У них с женой опять возникли проблемы, новые ссоры.

– «Ну, у моей совсем крыша поехала! Я думал, что у нас станет лучше после того стихотворения?! Поначалу, вроде так и намечалось. А потом, вообще у неё крышу снесло!» – совсем тоскливо начал Саша.

– «А что случилось-то?».

– «Да она против меня настоящую психологическую войну начала. Визжит, что меня никто не любит, не уважает, что я никому не нужен, и т. д. и т. п.».

– «Да она просто лишний раз убедилась в своём ничтожестве и в твоём величии! Вот и бесится в бессильной злобе и зависти!» – попробовал объяснить ситуацию Платон.

– «Я даже пошёл на некоторую хитрость, спросил конкретно. Но она уклонилась от ответа. Тогда я назвал имена её друзей, которых я сам недолюбливаю. Так она подтвердила, что им со мной не интересно, и я в их компании, как белая ворона!».

– «Санёк, вот и хорошо! У тебя теперь будет отличная причина к ним в гости больше не ездить!».

– «А-а! Да-а! Сошлюсь на её слова! Точно!»

– «Конечно! А ты ведь прекрасно знаешь, кто тебя всегда любит и уважает?! А Наташка, твоя, извини, просто мерзкая дрянь! Тебе надо всё-таки разводиться!».

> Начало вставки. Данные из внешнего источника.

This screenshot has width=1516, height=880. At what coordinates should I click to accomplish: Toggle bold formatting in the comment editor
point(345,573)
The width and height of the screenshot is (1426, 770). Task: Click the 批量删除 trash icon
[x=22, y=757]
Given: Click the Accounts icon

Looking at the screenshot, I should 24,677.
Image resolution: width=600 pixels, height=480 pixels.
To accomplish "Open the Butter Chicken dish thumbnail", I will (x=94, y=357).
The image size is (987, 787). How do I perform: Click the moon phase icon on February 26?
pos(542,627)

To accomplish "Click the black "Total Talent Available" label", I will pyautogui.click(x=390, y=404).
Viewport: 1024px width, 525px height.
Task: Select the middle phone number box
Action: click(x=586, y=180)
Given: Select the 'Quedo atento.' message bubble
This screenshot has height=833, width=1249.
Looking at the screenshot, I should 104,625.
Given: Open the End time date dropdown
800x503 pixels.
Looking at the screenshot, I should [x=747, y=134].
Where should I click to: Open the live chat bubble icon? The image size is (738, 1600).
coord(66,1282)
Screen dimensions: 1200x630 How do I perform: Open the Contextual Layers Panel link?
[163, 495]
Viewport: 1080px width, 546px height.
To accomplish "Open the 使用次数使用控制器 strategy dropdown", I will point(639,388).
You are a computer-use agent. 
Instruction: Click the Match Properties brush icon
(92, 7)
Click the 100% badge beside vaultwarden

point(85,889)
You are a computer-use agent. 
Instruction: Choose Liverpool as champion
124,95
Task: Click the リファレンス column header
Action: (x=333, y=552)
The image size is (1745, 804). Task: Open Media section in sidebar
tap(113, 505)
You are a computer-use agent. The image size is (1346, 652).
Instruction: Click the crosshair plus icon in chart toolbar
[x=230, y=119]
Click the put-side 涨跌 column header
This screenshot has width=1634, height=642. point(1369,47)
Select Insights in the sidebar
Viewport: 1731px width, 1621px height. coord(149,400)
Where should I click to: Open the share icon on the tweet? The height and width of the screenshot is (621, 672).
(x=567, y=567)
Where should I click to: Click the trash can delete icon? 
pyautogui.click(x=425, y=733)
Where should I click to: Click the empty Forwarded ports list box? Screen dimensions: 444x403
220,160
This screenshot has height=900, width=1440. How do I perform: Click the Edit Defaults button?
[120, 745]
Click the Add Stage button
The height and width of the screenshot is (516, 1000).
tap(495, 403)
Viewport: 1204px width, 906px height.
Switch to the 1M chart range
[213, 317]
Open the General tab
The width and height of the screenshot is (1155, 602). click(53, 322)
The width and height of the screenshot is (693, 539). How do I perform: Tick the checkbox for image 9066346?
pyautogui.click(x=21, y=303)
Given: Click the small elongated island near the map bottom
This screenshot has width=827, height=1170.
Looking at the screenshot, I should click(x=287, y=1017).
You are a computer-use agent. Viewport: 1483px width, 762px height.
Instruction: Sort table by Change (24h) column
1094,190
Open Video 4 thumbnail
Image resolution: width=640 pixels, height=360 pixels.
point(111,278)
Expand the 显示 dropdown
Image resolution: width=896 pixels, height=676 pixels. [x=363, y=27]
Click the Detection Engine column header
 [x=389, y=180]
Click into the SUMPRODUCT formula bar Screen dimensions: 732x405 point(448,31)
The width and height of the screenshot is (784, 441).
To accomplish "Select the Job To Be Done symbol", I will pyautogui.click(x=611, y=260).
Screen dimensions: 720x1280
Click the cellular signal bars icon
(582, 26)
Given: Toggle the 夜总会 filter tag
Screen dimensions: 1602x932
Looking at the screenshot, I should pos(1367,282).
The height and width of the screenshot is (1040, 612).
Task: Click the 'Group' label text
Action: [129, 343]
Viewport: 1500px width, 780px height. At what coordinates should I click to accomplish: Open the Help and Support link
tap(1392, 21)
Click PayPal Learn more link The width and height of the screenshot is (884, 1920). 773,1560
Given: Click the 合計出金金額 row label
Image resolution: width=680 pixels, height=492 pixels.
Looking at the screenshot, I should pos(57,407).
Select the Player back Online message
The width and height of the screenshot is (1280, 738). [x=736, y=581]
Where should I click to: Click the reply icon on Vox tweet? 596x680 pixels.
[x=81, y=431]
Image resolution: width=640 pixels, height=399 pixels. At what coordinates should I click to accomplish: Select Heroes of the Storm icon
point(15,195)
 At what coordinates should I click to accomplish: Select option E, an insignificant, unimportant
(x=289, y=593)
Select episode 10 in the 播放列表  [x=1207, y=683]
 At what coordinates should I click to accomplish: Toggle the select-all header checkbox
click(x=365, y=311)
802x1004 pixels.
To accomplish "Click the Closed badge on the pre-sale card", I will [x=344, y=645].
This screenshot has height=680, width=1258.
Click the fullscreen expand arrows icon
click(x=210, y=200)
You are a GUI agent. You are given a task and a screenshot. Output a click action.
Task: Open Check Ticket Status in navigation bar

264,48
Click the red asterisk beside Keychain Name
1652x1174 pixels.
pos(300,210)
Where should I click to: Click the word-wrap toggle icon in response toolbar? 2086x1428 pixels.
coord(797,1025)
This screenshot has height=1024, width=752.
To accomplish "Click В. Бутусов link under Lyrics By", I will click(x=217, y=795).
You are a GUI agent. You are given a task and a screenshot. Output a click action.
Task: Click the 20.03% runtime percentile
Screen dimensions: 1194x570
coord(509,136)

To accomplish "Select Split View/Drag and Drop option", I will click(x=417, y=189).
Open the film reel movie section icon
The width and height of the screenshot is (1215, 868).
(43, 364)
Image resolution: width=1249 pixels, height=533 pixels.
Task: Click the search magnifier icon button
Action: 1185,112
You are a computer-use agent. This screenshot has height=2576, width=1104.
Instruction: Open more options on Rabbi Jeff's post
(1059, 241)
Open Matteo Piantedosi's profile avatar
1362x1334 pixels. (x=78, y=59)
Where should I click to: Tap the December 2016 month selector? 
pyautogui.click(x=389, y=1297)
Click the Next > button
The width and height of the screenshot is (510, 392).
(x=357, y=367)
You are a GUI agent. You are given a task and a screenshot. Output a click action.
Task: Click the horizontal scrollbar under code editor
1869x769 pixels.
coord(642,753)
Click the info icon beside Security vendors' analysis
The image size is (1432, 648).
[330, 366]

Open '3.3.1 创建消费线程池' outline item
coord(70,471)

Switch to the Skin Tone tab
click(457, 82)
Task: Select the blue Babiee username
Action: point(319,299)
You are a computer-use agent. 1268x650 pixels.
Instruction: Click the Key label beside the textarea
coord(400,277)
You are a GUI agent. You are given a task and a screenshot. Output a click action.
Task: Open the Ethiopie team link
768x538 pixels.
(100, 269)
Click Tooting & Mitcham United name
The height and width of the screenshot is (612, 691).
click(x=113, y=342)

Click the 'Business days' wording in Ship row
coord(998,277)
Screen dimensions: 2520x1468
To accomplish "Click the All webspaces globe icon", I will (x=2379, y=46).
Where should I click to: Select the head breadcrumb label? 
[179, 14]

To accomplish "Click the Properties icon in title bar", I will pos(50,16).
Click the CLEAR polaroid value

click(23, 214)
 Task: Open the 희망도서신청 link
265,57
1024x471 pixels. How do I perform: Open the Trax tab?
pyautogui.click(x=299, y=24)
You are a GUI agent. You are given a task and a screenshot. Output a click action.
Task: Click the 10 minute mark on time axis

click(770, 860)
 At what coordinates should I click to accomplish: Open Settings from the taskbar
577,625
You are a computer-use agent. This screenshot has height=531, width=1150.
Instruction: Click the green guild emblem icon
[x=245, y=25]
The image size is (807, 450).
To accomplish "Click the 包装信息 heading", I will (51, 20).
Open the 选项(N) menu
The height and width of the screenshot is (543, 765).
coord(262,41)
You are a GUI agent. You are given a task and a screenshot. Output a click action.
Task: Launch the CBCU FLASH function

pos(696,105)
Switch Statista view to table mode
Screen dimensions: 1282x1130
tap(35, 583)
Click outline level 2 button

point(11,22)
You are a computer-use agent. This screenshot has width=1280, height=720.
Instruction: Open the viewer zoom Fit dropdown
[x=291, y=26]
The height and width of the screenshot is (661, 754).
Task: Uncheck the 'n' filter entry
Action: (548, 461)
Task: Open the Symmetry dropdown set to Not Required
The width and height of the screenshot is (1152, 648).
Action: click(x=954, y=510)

– «Я думал об этом, но сына жалко! Он очень эмоционален, как и она!». И действительно, под влиянием постоянных скандалов родителей, их сын Сергей рос грубым и хамоватым. По характеру он был больше похож на мать, хотя умом и способностями был в отца.

– «Да не эмоциональны они, а просто распущены, невоспитанны! И не переживай ты так!

Единственное, что я могу пока тебе посоветовать, так это меньше общаться с нею, обдать её загадочным холодом безразличия.

Пусть ревнует, пугается. Тебе надо и реже дома бывать, попозже с работы возвращаться!» – развил мысль Платон.

– «Да, может быть?! Но, а как же моё творчество? Где я буду писать? На улице, что ли?!».

– «Да-а! Это вопрос! А знаешь что? Её поведение очень похоже на бесовское! Позвони-ка ты моей сестре Насте, она тебе многое об этом расскажет и может что-то посоветует!».

– «Она меня ещё и уродом называет!» – не унимался Александр.

– «Саш, брось! Все же знают, какой ты у нас красавец! Да-а! Такие оскорбления можно терпеть только от красавицы или умной женщины. Хотя умная такое бы и не сказала!».

– «С ней обсуждать что-либо, тем более спорить, бесполезно! Только начинаешь что-то объяснять, доказывать, как она сразу перебивает, переводит разговор на другое. И так галопом по Европам, нагадив везде!».

– «Она у тебя порхает прям, как бабочка… мандавошка!» – завершил разговор своим резюме Платон.

На том друзья и распрощались.

А Платон понял, что Наталья просто пинками под зад толкала теперь своего мужа к измене.

Наталья Михайловна Гаврилова воспитывалась в семье, где всегда верховодила мать – умная, деспотичная, но, в принципе, добрая, тактичная и отзывчивая женщина. А отец её исполнял роль домашнего клоуна, хоть и был генерал-майором. Он потому выше не дослужился, что жена вмешивалась в его дела, лезла не в свою епархию. По стопам матери невольно пошла и дочь.